To test or not to test? This is a common question these days…
What are the worst possible nightmares in production?
That the production wells quickly decline after start-up? Or to produce H2S or some other fluid contaminants when the new plant is not designed to handle it? What if the water injection wells are not efficient, leading to a strong depletion and low recovery? I wouln’t like to be the new manager in this situation, probably not in the right place at the right time…
Could this be foreseen and avoided? Yes, it could have been with well testing…
With the trend of cutting costs, it is difficult to find some evidence to perform a well test at the Exploration and Appraisal stage. Even when the company will end up drilling less appraisal wells, remove the risk of a production train-wreck, and improve the recovery factor.
It seems that short term gains have the priority over long term value.
Well Testing isn’t very popular…
First, it involves some complex well test design and analysis using some derivatives, deconvolution, etc… Since the completion and reservoir engineers from operators do not tend to perform well testing on a routine basis, they tend to lack some experience in this area and sometimes have to “re-invent the wheel”.
There are some safety risks in operations, in particular if there are some lapses in expertise and processes, etc. Without proper expertise, the operator may open up the well too fast, over-pressuring or over-flooding the tanks. There is also an environmental factor, with risk of spills when cleaning up the well. In addition, the operator flares the hydrocarbon, which represents a small percent of the total rig operational emissions. This could be further reduced with technology and analysis techniques.
Finally, well testing involves some expensive operations in Exploration and Appraisal. Costs can quickly rise up with limited well testing experience, uninterpretable short test or too long operations.

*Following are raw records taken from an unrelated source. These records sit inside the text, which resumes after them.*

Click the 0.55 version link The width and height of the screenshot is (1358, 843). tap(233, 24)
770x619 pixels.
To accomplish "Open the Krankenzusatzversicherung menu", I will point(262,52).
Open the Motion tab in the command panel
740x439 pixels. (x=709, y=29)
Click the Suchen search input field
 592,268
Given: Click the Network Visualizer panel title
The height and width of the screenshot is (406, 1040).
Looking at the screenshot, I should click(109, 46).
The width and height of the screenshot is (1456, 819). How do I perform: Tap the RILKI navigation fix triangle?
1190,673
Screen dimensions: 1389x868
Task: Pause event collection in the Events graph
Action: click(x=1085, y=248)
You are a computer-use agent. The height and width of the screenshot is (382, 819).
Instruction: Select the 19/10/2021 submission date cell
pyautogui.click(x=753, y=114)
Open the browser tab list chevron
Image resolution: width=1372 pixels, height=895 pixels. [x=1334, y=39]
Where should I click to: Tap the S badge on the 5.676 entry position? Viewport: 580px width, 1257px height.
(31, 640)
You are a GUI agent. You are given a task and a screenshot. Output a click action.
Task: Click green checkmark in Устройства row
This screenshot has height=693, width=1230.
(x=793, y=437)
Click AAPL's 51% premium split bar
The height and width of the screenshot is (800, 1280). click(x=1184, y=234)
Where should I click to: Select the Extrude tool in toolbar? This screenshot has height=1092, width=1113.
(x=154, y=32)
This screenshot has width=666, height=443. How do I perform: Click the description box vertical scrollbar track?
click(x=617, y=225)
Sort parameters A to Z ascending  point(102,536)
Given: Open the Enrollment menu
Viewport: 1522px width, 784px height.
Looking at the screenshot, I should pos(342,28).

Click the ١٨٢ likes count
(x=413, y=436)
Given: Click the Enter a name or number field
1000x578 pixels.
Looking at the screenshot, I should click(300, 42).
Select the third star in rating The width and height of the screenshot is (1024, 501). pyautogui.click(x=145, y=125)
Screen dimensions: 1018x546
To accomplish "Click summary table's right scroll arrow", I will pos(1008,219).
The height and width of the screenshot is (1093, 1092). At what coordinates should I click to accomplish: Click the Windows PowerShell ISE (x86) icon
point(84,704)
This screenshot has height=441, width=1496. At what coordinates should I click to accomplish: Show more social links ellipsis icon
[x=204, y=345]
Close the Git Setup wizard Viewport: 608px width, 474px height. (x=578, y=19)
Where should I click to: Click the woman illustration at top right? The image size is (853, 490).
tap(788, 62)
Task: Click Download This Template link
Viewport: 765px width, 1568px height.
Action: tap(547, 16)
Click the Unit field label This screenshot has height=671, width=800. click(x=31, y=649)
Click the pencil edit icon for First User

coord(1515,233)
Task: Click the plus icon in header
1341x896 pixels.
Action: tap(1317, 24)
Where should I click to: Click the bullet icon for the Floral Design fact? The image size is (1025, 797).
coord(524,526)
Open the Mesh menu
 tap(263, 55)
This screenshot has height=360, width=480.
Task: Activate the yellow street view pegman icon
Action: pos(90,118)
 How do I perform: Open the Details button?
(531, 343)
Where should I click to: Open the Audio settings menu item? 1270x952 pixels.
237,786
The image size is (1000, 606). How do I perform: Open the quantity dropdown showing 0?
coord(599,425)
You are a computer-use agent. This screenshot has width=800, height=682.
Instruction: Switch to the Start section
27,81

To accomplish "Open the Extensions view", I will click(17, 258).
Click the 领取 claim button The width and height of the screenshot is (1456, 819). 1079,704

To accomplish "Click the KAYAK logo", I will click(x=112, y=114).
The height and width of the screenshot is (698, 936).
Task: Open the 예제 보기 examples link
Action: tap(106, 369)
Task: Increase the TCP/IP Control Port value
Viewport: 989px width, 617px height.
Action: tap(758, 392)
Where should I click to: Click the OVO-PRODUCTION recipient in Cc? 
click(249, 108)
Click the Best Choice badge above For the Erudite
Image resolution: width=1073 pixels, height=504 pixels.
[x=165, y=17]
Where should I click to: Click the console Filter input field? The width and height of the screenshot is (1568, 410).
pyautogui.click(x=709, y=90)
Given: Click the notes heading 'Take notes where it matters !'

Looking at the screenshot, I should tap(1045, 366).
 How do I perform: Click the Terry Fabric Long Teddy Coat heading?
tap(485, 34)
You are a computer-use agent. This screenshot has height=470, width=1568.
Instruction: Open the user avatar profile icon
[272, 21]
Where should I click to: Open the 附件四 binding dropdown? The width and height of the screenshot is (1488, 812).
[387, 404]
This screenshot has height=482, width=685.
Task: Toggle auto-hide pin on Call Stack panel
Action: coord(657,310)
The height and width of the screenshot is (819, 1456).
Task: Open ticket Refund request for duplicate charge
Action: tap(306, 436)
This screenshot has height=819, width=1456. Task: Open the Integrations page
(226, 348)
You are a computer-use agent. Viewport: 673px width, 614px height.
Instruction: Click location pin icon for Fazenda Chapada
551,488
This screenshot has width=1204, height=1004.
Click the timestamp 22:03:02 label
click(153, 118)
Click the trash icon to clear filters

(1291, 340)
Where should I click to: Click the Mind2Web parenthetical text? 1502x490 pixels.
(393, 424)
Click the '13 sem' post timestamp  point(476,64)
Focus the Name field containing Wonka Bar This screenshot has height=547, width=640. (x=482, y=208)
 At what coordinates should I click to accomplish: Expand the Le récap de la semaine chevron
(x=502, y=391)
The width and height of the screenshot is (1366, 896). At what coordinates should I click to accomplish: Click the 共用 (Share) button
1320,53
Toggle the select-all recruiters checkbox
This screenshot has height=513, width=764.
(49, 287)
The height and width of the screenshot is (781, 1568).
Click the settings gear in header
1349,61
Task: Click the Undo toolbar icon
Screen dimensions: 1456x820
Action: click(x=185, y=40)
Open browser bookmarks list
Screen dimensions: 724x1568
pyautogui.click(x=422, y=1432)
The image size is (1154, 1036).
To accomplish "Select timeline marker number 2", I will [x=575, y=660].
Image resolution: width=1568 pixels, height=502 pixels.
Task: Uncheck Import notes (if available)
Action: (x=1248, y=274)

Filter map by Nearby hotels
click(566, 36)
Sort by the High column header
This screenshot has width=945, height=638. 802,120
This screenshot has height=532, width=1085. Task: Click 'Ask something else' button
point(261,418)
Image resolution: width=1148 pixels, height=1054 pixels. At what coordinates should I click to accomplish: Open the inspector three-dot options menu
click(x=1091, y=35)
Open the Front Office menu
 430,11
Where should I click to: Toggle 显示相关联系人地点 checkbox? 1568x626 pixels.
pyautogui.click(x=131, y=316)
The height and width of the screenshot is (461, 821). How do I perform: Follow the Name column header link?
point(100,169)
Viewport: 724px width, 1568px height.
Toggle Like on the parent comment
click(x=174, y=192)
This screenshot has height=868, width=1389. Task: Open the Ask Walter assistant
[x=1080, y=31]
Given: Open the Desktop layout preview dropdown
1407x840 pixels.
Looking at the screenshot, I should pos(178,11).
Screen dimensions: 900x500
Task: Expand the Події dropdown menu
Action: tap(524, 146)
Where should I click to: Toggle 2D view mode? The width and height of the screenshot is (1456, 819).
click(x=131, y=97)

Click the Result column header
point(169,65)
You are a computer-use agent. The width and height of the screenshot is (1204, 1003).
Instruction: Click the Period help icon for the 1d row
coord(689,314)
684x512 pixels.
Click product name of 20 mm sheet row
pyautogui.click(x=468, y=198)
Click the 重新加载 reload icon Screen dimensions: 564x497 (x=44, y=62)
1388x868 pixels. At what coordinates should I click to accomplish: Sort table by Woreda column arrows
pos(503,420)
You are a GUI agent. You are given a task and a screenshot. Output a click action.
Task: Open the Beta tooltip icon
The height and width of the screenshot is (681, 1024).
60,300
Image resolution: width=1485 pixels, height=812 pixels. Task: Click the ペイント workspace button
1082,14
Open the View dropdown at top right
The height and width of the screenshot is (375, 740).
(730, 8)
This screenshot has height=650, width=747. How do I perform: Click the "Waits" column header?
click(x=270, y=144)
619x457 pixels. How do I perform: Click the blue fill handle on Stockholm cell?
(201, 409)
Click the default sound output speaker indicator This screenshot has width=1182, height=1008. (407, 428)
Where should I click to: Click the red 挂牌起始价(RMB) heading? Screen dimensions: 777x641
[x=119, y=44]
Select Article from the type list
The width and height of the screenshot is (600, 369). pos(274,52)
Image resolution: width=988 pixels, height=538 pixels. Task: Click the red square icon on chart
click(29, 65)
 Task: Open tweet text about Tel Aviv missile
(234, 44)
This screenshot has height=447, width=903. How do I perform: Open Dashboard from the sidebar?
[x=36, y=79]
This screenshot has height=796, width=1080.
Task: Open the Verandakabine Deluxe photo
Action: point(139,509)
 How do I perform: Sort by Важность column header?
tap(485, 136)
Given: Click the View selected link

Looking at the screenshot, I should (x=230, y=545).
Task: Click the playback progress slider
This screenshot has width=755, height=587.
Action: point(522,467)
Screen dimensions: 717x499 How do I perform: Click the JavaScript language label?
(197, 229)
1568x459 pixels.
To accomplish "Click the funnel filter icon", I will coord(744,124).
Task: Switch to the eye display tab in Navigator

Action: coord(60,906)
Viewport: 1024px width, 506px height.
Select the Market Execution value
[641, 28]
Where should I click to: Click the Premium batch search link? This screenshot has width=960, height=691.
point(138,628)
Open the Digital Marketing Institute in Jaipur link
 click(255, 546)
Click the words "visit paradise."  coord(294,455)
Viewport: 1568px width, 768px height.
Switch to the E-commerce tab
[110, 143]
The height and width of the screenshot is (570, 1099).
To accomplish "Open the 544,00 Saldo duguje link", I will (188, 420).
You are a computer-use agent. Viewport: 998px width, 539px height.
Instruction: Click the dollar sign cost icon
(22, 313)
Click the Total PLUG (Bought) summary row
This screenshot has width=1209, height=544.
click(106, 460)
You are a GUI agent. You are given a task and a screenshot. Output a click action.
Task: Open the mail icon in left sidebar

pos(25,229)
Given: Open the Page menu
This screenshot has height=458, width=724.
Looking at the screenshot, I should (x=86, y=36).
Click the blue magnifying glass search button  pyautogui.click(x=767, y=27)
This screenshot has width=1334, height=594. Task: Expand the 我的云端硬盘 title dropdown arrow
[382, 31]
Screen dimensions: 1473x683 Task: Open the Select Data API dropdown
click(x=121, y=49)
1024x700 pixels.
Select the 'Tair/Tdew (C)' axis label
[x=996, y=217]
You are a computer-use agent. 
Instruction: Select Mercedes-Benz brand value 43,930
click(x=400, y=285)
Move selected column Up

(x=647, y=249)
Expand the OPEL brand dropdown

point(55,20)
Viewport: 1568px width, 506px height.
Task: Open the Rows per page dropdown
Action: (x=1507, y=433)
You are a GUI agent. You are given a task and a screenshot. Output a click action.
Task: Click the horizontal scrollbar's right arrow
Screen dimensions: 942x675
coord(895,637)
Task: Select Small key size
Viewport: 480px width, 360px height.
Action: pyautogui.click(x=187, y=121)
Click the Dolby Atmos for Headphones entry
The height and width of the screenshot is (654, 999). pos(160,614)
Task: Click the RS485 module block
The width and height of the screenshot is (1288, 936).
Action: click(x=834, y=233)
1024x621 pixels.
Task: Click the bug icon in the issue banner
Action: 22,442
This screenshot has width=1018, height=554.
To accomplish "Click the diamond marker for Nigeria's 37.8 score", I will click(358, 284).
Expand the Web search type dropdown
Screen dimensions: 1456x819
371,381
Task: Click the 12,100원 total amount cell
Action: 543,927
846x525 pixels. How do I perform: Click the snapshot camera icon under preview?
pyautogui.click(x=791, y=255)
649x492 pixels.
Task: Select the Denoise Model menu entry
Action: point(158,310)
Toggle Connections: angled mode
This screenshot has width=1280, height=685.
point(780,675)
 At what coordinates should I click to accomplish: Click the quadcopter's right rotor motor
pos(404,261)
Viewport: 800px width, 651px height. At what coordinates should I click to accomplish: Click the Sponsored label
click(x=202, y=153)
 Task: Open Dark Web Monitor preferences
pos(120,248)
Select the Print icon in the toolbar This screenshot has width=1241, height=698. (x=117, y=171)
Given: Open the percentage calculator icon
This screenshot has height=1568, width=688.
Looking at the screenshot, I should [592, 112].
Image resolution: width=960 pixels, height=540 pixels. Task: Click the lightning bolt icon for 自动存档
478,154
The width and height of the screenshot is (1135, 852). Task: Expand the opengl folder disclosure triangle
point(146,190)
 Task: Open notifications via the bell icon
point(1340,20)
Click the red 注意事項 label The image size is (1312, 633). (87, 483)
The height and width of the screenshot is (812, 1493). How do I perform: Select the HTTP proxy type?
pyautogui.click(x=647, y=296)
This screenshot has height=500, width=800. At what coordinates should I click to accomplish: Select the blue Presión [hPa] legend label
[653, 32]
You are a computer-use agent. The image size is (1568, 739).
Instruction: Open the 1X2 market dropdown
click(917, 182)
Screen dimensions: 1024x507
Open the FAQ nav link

With expertise and new tech, the test could be optimized with much reduction in costs and flaring.
Why testing when permeability is available from static data (log derived permeability or core permeability)?
This is a fair and common question from explorationists, geologists and managers.
Static data are from a very localized area, less than a foot in the reservoir. It is likely not to be representative of the properties over thousands of feet away from the well. In addition, the flow dynamic behaviour may be very different to the expectations from the static description.
Reducing well testing to a permeability measurement is also restrictive. Well testing confirms that the well can flow at a sustained commercial rate. It gives the operator a (more accurate) reservoir pressure value, the different elements of well damage, rate-adding opportunities, reservoir heterogeneities, boundaries (seismic may not spot the critical sealing faults) and connected volumes. Large and representative fluid samples are acquired and help to reduce the uncertainty on the fluid properties and flow assurance.
Well Test Alternatives
As for the dynamic data, well test alternatives are back in fashion with low oil prices. Similar well test analysis techniques are used to interpret the results.
Water injection tests are quite useful for tight reservoirs and unconventionals. For conventional reservoirs, these tests create some complexity with fracturing and multiphase flow in the reservoir. Sometimes they work and give results similar to conventional well testing, sometimes they are not reliable.
Closed chamber tests, slug tests, downhole flow tests, mini-DSTs could be used as alternatives and some companies are leaders in these. After all, these tests give us what we want: permeability (even vertical permeability!), a measure of skin, some vertical heterogeneity (which may or may not be representative further away from the well).
These tests are more environmentally friendly (and help to reduce some few percent of the rig emissions), but above all cost effective to obtain a permeability and a skin value.
When things are too good to be true…
However these alternatives have some limitations that can be detrimental for field development and oil production.
1. The well testing alternatives have a limited lateral connectivity, meaning a very small radius of investigation around the well and small connected volumes. The operator won’t detect the presence of sealing faults or spot compartmentalization which could have a detrimental effect on recovery.
While the operator tries to save costs and obtain some short term gains with a mini-DST, a conventional DST by investigating thousands of feet will help to reduce the number of appraisal wells and better appraise the reservoir. In the long term, a DST could prevent a production train-wreck. Based on a strong development plan, wells will flow at expected rates and declines, with a fit-for-purpose processing plant.
2. With well testing alternatives such as a mini-DST, there is some uncertainty associated with the reservoir contributing thickness. Vertical interference testing (VIT) helps to make some progress near-wellbore but we still have the same uncertainty further away from the well. This also brings uncertainty on permeability.
3. There is a limited clean-up due to the low production rates, about 35 bbl/d. So we may acquire some contaminated fluids that are not representative of the reservoir.
4. A mini-DST won’t address the concerns on gas impurities like Mercury, H2S and mercaptans. This will have an impact on the processing facilities. In the Middle East, a company unfortunately didn’t spot an H2S problem during the Exploration and Appraisal stage. The new production plant couldn’t handle the H2S from the production wells.
5. There is a risk of getting stuck with a mini-DST tool (according to some operators, a 10% risk…).
6. The data may be affected by some scale issue.
7. The completion strategy cannot be optimized and the skin from a mini-DST may not be representative.